El PP tiene ya lista la iniciativa parlamentaria que evitará que haya elecciones generales el día de Navidad. Así lo ha confirmado este martes su portavoz en el Congreso, Rafael Hernando, detallando que esta misma semana se llevará al registro de la Cámara la propuesta de reforma de la Ley Orgánica del Régimen Electoral General (LOREG) para cambiar el procedimiento que hasta ahora ha regulado la celebración de comicios legislativos. Se trata concretamente de acortar la campaña electoral, para dejarla en una semana, y alterar el plazo de 54 días que debe transcurrir entre la convocatoria en sí y la jornada de votación. Con la reforma, ese plazo sería de 47 días. De este modo, si las Cortes no consiguen elegir presidente del Gobierno antes del 31 de octubre y se disuelven automáticamente, las nuevas elecciones serían el domingo 18 de diciembre y no el 25.

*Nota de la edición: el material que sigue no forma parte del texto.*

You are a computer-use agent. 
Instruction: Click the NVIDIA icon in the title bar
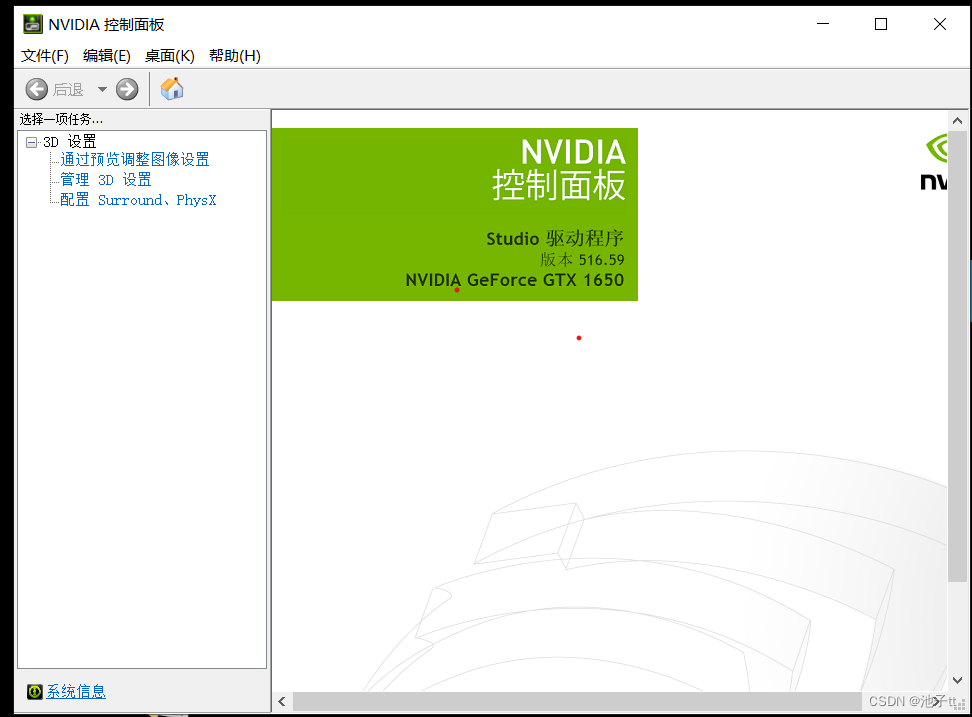pyautogui.click(x=31, y=23)
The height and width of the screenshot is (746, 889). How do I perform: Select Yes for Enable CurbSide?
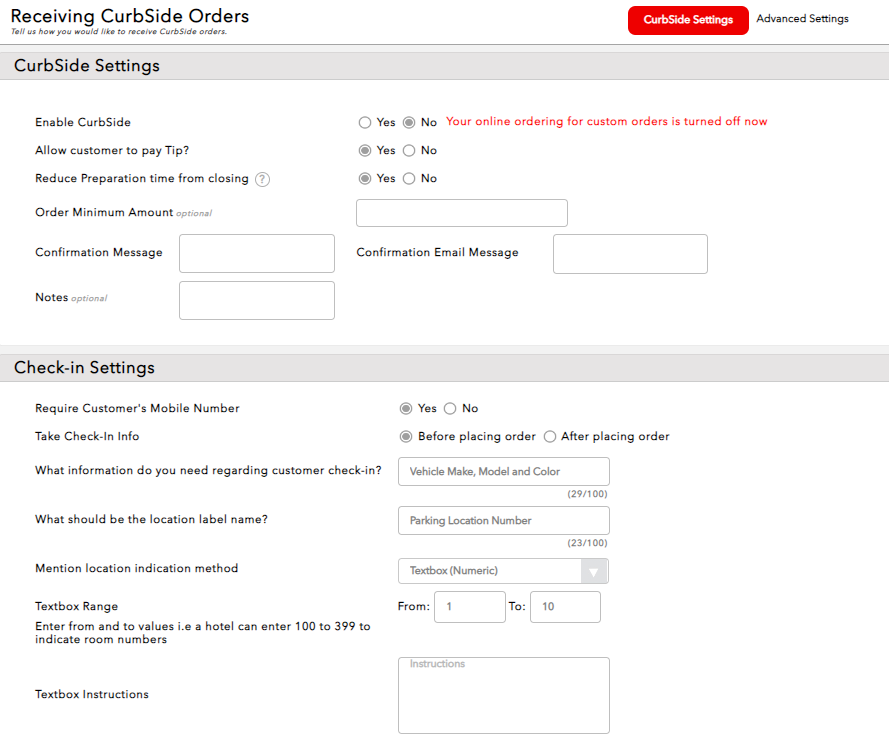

“Nosotros no queremos elecciones”, ha dicho Hernando antes de explicar la propuesta de su grupo. Ocurre que existe “la posibilidad de que algunos nos obliguen a tener nuevas elecciones” y el PP no quiere que los ciudadanos tengan que votar en tan señalada fecha. Hernando ha indicado al término de la Junta de Portavoces que se pretende cambiar “todo el procedimiento” para que sea “lo menos gravoso para los ciudadanos”. La iniciativa quedará “culminada esta semana” y establecerá un mecanismo “diferenciado” para el probable caso de que el bloqueo institucional acabe llamando de nuevo a los españoles a las urnas.

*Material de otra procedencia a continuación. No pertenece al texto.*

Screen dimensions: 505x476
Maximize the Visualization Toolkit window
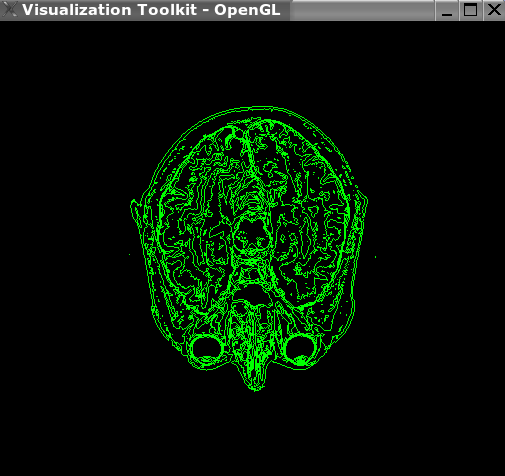(x=470, y=10)
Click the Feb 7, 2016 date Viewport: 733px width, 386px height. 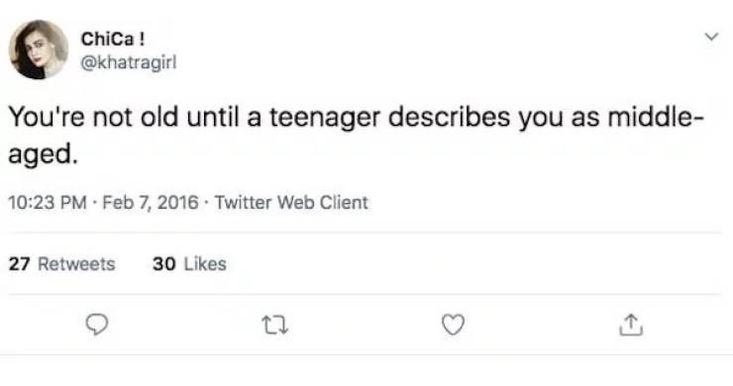(151, 202)
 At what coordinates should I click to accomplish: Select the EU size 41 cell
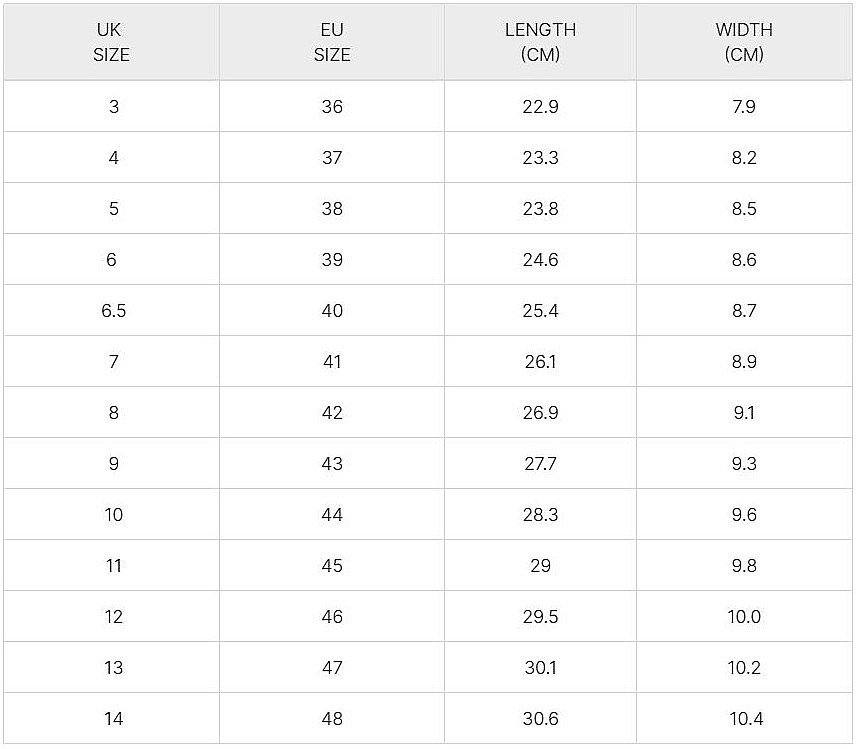coord(332,362)
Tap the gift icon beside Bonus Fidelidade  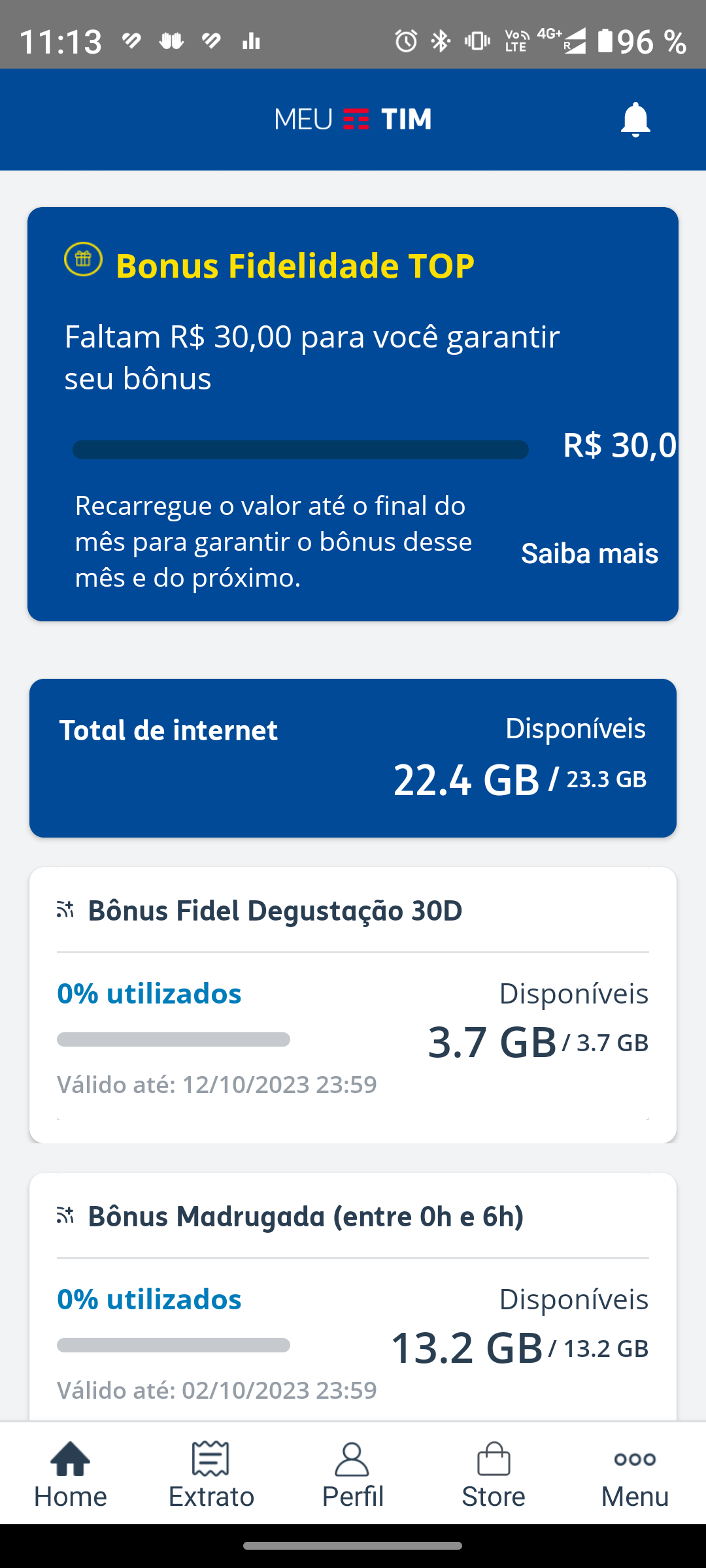point(83,259)
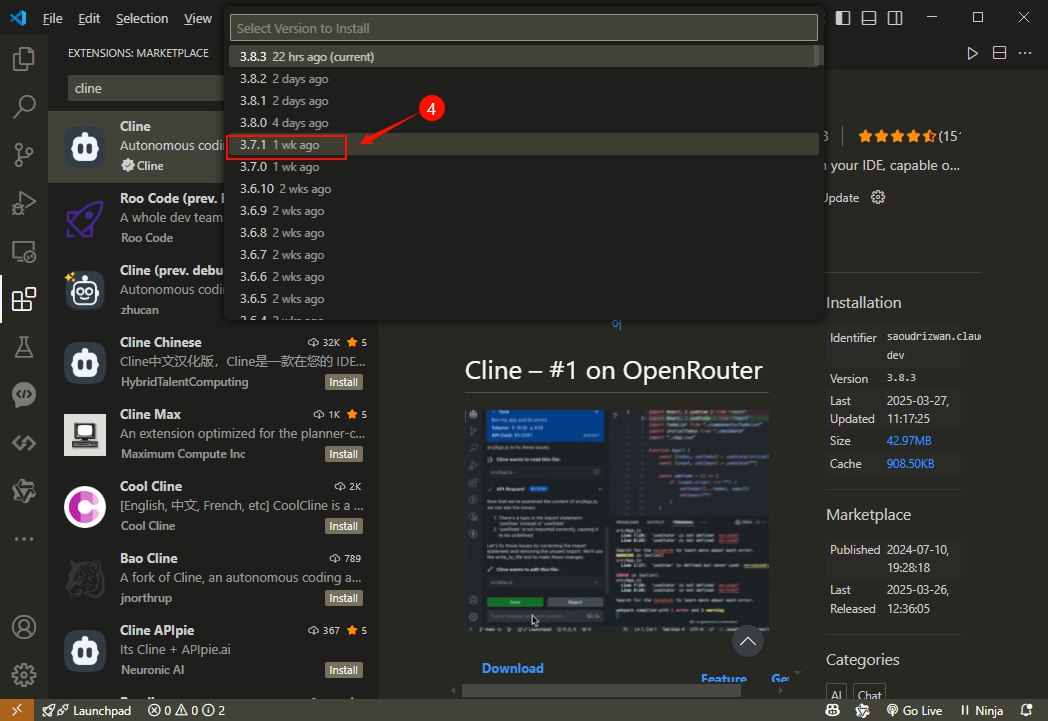Open the Testing flask icon
1048x721 pixels.
point(24,347)
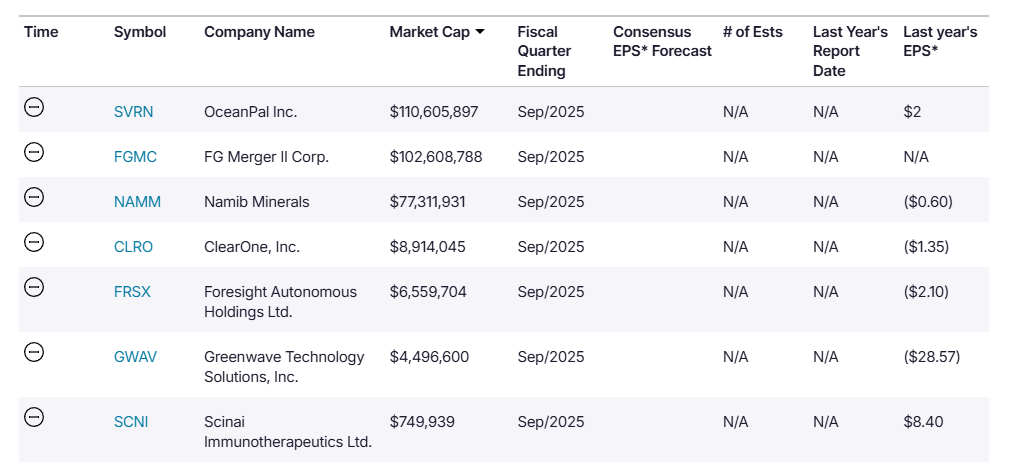Screen dimensions: 1009x476
Task: Click the time icon beside GWAV
Action: (x=34, y=352)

Rafael Hernando: “Nosotros no queremos elecciones, pero hay la posibilidad de que algunos nos obliguen a tenerlas”

Fuentes del PP han señalado después que los plazos están perfectamente calculados para que la reforma de la LOREG se publique en el BOE el viernes 28 de octubre, apenas tres días antes de la disolución de las Cámaras. Así, se planea llevarla al Congreso este viernes para que la Mesa la califique el martes 4 y el pleno la apruebe en su sesión del 18-20 de octubre. Posteriormente pasará al Senado, que debe dar luz verde la semana siguiente, en el pleno de los días 25 y 26. Se espera que todos los partidos colaboren y den su apoyo a la iniciativa sin mayores objeciones.

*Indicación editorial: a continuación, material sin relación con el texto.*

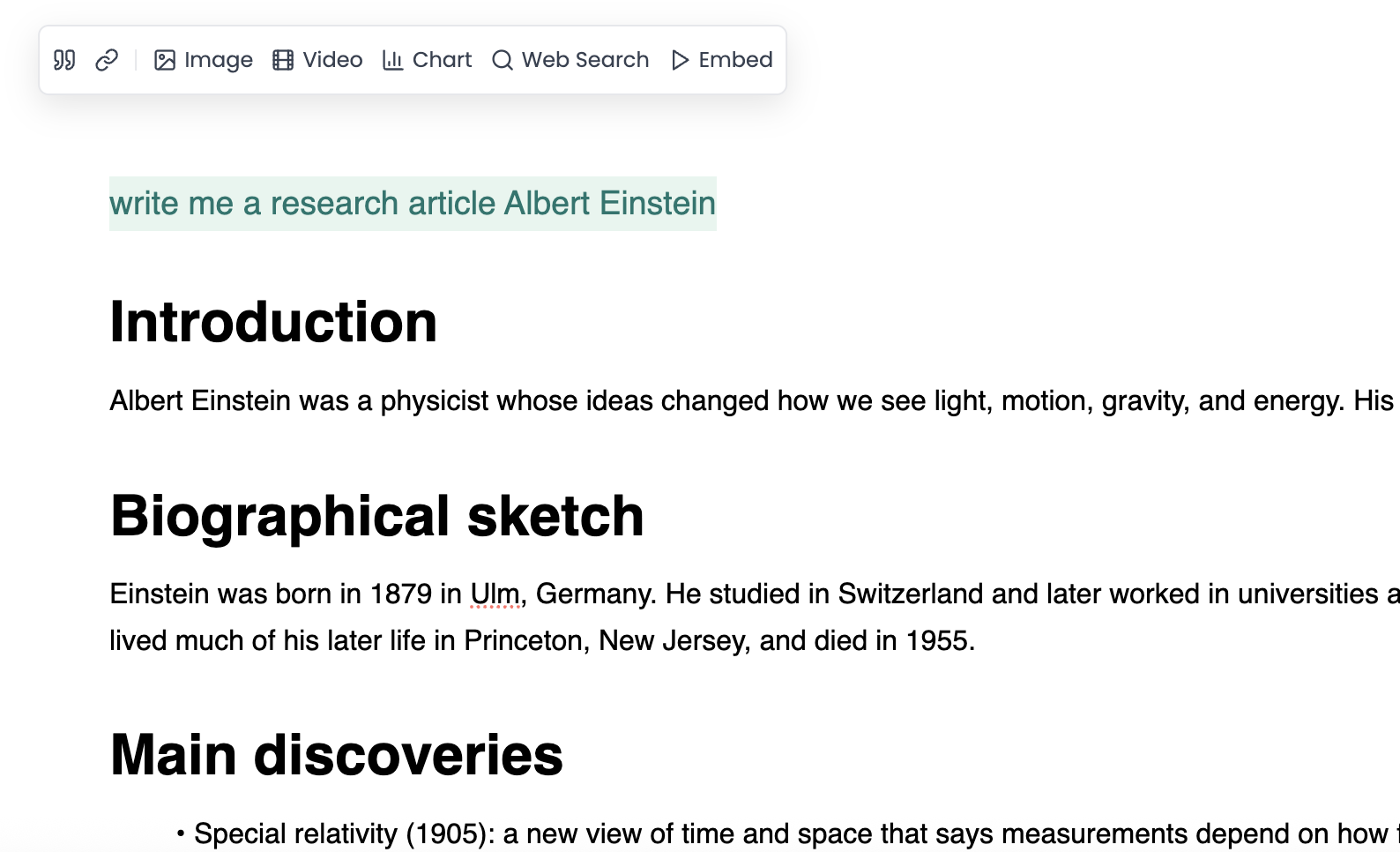
Task: Click the underlined word Ulm
Action: click(494, 594)
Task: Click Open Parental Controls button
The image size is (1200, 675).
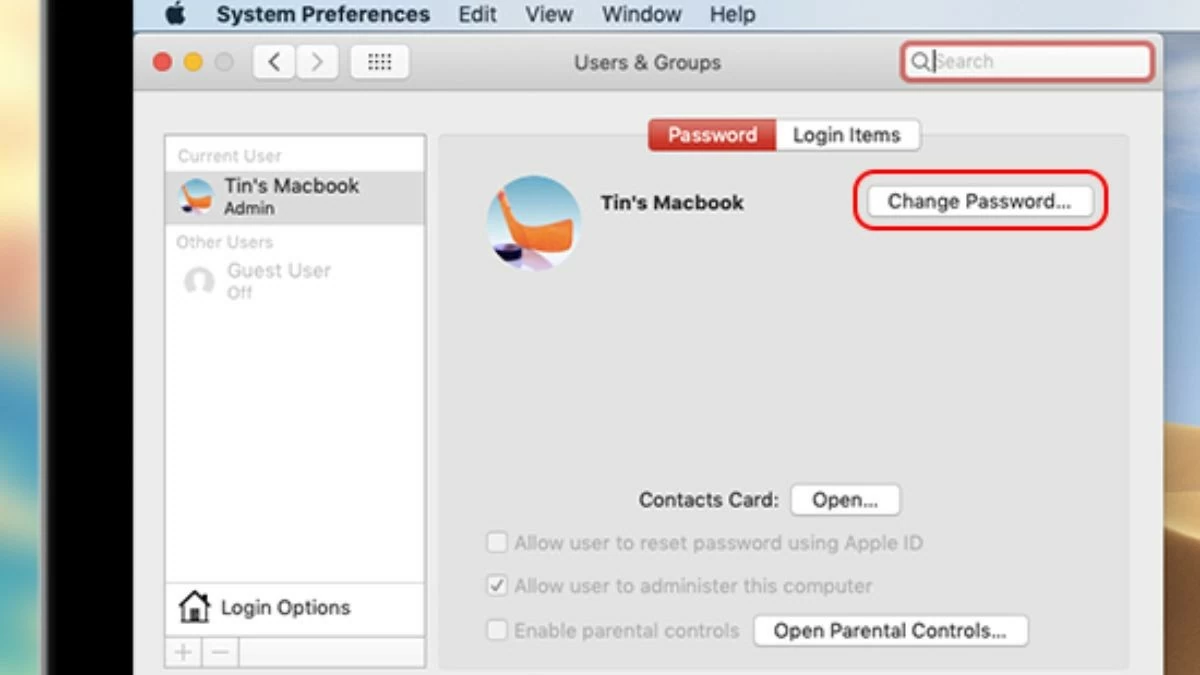Action: (x=890, y=631)
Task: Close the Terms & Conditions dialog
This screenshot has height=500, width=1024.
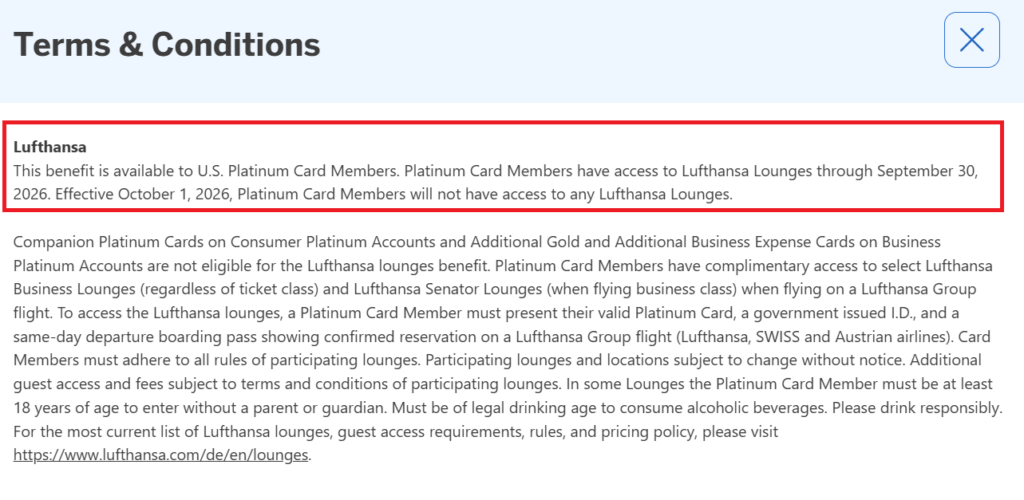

El PP quiere que se acorte el plazo, pero también que se simplifiquen los trámites. Así, se incluirá el precepto de que las juntas electorales, las coaliciones y agrupaciones de electores sean exactamente las mismas que en junio, salvo que alguno de los interesados manifieste lo contrario. De este modo, explica el Grupo Popular, se aligerará el procedimiento y se reducirán los costes de las nuevas elecciones. Que “sea lo menos gravoso para los ciudadanos en términos económicos y en tiempo” es el objetivo, ha indicado Hernando. También se evitará que los residentes en el exterior tengan que volver a rogar el voto para ejercer su derecho. Lo que no se tocará es la prohibición de publicar encuestas en los cinco días anteriores a la elección.

El PP planea que el Congreso apruebe la reforma en el pleno del 18 de octubre y el Senado haga lo propio la semana siguiente

La maniobra demuestra las pocas esperanzas que los populares tienen depositadas en un desbloqueo de la situación. Aseguran esperar que los socialistas “se aclaren entre ellos” cuanto antes para poder negociar un pacto del que Pedro Sánchez reniega hasta el punto de enfrentarse a tumba abierta con los sectores del PSOE que se muestran favorables a estudiarlo. Una batalla que se librará en primer término en el Comité Federal de este sábado y posteriormente en las primarias a la secretaría general del domingo 23, si finalmente se convocan.

Los plazos de Sánchez dejan en cualquier caso un margen estrechísimo para que tras la resolución de la batalla socialista pueda articularse un acuerdo de investidura. Habría que cerrarlo, transmitírselo al Rey y validarlo en el Congreso en apenas ocho días. Con todo, Podemos ve posible que si el líder socialista impone sus tesis acabe entendiéndose con ellos y alcanzando a La Moncloa. Su plan lo pone “más difícil”, ha dicho este martes Íñigo Errejón, pero no imposible. “Nos aboca a un infarto, pero no a terceras elecciones”. Si finalmente las hubiere, no serán en Navidad.